Ávila, who has served as playwright-in-residence at Pomona College in Los Angeles, Quest University Canada in Squamish, and Western Washington University, also held a three-year residency with Playwrights Theatre Centre to write Portuguese plays. She has had works produced across Central America, Europe, the U.S., Canada, and Australia and was distinguished as a descendentes notáveis (notable descendant) for her theatre work by the Government of the Azores, Portugal. The founder of the Arts Club Theatre’s LEAP Playwriting Program, Ávila was the 2019 Fulbright Scholar at the University of the Azores and teaches creative writing at Douglas College.

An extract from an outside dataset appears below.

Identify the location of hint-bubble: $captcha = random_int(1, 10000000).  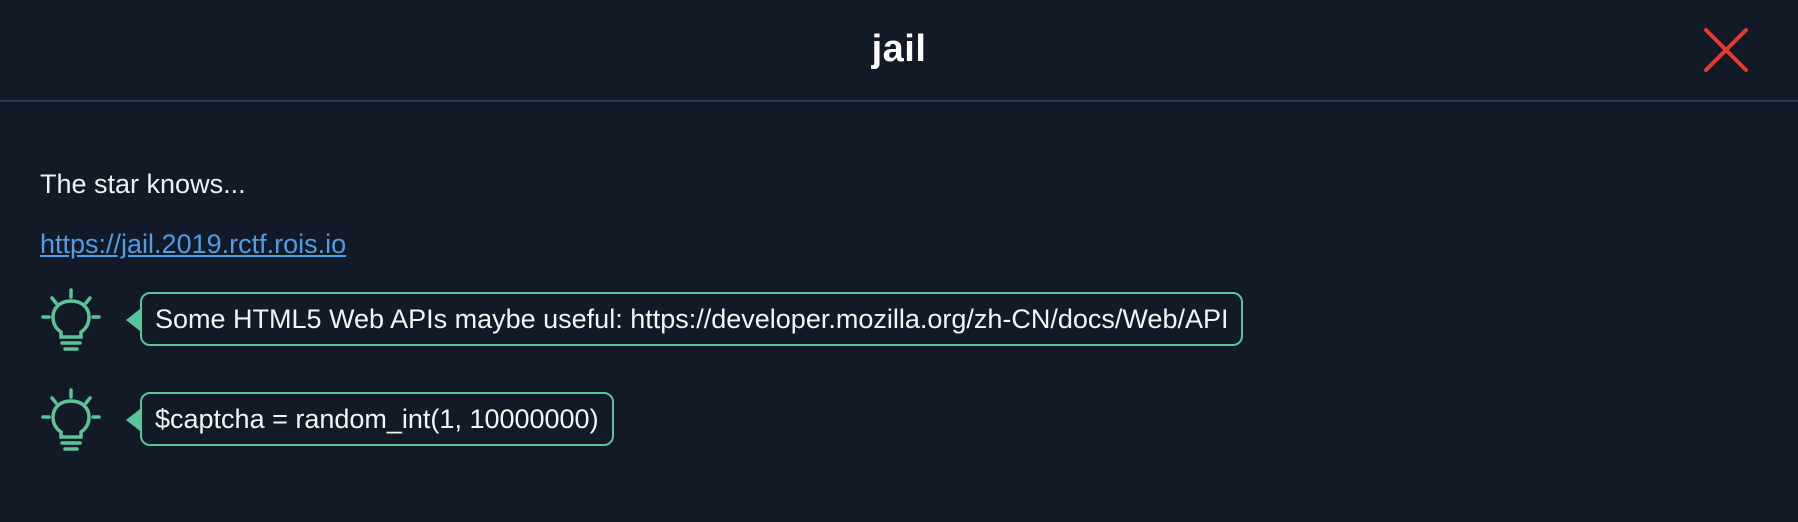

While live performances of Fado came to a screeching halt due to the pandemic, the work found new life via a 2021 publication by Talonbooks. (Ávila has changed the script ever so slightly in certain places for its upcoming run.)

Portuguese narratives remain underrepresented in North America, Ávila says; her prolific output is helping change that. Through hauntingly moving music, Ávila has discovered “the importance of treasuring ancestral stories”. Through Fado, she's able to share them.